第61章 悪い事※
「それは失礼」
僅かに身構えている中で、帰ってきたのは彼らしい返答だった。
その返事に、何故か苦しくなって。
何て返事をしてもらいたかったんだろうか。
勝手に彼で試しておきながら、生まれてくる理不尽な思いが苦しさを増して。
「僕の質問が彼からだったら、貴女は何と返事をしていましたか?」
「・・・え?」
どこから何を読み取ったのか、昴さんが今度はそんな事を聞いてきて。
「僕の反応を気にされていたようでしたので。彼へはあまりそんな事を言った覚えがないのでしょう?」
何故昴さんがそんな分かったような事を言うのか。
まるでいつも彼が私を見張っているような口ぶりに、本当にそうなのではと思い始めていて。
「それで、彼にだったら何と?」
唖然とする私に改めて質問を重ねると、触れるだけの軽いキスを落とされた。
それは私を更に素直にさせる、魔法だったのかもしれない。
「・・・大丈夫だと・・・答えてました」
目を伏せながら、震える声でそう答えた。
「それが彼に対する嘘だと思っていませんか?」
その伏せた目は思わず彼の顔へと向けられて。
そんなに大きく顔に書いてあるだろうか。
心臓が大きく跳ね、生唾をゴクリと飲んだ瞬間、彼の体が小さくピクっと震えた気がして。

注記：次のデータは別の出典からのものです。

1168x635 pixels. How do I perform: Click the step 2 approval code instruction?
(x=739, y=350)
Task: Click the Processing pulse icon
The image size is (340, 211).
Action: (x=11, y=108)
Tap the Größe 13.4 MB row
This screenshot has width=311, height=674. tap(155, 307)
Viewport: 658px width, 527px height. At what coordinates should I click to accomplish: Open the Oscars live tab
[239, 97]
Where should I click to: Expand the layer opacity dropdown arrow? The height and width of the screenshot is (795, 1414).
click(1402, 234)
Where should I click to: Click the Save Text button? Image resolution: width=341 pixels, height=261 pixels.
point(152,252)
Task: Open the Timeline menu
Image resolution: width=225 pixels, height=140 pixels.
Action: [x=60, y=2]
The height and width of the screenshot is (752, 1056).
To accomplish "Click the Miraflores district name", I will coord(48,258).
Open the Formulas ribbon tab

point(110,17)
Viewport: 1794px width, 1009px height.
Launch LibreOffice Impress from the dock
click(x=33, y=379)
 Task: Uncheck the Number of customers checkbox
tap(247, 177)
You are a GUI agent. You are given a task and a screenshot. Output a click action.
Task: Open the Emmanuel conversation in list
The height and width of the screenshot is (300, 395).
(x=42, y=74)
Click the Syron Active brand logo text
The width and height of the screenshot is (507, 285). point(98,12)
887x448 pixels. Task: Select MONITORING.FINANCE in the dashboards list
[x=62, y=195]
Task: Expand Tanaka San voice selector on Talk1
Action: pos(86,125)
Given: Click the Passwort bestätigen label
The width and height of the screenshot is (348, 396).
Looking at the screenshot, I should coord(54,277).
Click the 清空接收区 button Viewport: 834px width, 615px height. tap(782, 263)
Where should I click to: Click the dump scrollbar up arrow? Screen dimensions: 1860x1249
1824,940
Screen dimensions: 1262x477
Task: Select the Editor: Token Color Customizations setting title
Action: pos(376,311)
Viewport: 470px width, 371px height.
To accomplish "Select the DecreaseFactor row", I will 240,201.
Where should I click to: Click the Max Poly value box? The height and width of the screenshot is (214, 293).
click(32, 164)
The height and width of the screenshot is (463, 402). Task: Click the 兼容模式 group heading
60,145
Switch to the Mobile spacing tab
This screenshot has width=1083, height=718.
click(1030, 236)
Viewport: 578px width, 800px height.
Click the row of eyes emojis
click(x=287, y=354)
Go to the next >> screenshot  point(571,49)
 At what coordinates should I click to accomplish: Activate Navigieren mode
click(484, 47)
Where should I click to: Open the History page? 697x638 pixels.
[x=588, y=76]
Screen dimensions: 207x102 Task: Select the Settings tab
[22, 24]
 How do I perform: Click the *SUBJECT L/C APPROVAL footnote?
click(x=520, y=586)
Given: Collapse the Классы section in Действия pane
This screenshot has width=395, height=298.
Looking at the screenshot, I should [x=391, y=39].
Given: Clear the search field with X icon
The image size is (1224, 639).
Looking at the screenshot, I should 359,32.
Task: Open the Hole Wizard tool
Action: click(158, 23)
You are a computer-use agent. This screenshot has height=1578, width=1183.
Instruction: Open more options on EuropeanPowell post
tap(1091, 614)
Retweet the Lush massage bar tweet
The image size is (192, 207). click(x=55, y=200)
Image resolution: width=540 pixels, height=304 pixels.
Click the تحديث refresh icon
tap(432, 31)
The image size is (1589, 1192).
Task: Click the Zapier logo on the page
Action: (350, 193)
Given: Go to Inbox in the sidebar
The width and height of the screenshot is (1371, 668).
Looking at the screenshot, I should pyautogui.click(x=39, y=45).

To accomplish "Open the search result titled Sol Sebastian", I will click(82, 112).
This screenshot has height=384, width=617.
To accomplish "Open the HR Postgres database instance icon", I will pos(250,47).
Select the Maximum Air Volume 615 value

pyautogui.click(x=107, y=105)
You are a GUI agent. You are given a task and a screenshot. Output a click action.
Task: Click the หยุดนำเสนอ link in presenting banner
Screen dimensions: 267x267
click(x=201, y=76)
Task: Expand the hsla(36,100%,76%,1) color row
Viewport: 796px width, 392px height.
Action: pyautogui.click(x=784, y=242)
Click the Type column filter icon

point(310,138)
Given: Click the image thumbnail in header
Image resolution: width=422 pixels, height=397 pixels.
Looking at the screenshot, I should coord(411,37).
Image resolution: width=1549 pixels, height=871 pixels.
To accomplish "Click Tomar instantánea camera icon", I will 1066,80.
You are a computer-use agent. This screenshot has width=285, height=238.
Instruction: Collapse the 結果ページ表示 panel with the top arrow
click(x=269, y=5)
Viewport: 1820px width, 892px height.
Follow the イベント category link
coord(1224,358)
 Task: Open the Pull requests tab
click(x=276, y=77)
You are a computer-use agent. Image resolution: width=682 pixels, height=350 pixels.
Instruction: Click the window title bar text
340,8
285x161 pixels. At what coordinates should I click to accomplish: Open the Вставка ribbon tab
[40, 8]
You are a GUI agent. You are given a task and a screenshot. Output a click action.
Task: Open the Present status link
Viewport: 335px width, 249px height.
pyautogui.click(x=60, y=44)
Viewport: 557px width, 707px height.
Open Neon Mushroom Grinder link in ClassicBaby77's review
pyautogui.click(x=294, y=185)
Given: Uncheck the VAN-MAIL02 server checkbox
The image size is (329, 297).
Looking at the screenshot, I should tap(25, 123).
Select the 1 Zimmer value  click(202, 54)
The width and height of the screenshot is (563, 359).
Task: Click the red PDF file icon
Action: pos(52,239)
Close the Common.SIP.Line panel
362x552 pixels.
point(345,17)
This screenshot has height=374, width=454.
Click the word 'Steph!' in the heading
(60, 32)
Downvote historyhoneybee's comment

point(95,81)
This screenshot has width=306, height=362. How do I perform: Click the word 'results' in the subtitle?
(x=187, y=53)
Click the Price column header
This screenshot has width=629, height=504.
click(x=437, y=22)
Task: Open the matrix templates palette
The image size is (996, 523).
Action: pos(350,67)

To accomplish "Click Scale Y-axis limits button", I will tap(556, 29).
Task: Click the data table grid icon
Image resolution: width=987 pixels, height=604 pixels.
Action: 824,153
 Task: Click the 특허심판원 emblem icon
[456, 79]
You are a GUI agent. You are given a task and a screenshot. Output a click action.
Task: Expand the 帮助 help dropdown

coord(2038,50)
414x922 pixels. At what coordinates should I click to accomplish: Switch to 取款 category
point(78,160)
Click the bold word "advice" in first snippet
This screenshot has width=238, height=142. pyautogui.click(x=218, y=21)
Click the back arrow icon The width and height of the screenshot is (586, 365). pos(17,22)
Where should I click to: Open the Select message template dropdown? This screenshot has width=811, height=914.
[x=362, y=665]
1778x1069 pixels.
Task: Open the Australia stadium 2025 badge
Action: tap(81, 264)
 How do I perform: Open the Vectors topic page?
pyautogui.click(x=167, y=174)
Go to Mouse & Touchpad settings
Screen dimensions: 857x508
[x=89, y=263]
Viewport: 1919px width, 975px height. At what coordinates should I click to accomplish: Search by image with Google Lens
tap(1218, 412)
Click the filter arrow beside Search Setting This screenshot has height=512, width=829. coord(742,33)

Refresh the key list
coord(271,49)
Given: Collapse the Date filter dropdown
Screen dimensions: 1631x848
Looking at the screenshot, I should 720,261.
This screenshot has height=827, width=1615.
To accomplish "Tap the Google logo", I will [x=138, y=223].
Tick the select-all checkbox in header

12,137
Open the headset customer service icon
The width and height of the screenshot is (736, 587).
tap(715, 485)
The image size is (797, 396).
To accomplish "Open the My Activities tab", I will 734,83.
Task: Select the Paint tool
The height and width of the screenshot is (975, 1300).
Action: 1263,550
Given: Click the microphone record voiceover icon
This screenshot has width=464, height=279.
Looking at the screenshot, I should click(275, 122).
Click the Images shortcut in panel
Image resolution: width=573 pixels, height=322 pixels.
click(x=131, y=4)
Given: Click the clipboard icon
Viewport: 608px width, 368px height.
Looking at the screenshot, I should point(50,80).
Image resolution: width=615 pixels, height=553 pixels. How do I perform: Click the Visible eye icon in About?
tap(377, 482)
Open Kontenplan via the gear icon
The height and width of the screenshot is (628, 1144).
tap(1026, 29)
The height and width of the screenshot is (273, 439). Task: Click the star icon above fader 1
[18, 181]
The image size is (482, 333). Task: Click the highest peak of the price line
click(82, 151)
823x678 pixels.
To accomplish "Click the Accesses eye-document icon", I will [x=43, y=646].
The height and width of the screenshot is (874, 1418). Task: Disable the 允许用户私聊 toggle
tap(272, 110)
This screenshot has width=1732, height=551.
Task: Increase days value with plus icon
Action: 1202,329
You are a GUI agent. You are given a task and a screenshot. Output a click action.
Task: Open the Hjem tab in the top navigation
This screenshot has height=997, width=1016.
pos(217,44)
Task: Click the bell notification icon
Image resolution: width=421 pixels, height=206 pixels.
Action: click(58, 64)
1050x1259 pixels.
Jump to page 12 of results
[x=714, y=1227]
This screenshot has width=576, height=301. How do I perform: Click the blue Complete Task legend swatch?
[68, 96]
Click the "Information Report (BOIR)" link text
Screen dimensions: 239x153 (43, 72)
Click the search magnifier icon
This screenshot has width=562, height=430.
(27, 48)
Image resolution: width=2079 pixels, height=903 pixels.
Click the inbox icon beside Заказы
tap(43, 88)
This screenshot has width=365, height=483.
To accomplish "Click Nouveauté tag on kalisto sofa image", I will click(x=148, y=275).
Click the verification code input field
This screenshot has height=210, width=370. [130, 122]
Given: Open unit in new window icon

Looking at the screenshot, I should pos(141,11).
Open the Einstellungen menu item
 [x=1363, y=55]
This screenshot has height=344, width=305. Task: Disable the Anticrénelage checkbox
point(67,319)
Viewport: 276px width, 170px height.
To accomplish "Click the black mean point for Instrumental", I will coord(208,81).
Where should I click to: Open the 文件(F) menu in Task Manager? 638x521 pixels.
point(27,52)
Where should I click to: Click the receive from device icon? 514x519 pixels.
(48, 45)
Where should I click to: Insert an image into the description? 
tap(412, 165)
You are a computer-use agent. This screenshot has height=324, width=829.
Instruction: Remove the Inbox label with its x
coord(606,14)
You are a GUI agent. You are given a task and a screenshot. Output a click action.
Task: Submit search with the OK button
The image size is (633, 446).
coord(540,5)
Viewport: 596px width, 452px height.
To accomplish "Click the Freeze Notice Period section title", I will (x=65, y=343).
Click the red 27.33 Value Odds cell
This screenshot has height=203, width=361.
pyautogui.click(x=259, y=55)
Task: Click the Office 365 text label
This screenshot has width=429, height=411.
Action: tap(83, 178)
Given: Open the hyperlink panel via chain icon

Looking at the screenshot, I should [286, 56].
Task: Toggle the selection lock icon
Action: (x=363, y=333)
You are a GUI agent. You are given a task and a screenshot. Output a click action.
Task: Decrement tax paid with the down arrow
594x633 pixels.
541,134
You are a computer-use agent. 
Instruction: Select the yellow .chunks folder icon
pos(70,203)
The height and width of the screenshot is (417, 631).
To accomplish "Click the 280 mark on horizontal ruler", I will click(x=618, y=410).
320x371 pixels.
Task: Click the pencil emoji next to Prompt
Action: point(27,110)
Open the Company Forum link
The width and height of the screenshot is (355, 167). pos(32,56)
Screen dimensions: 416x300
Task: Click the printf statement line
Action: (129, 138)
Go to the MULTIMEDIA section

「・・・そんなに締め付けられては、こちらも我慢できませんよ」
言われて改めて気が付いた。
今、彼と、繋がっていること。
「・・・・・・ッ」
彼との会話が無意識に要らない力を逃し、気まで抜けてしまっていたが、そのことを再認識すると、締め付けてしまう感覚が自分でも分かってしまって。
「素直だったり意地悪だったり、今日は忙しいですね」
首筋から上がってくるように指が滑らされると、当たり前のように、口に蓋をされた。
絡む舌が心地よくて。
溶けてしまいそうな感覚に溺れそうで。
飲まれてはいけないと分かってはいるけど、飲まれてしまいたいと思う自分がいるのも確かだった。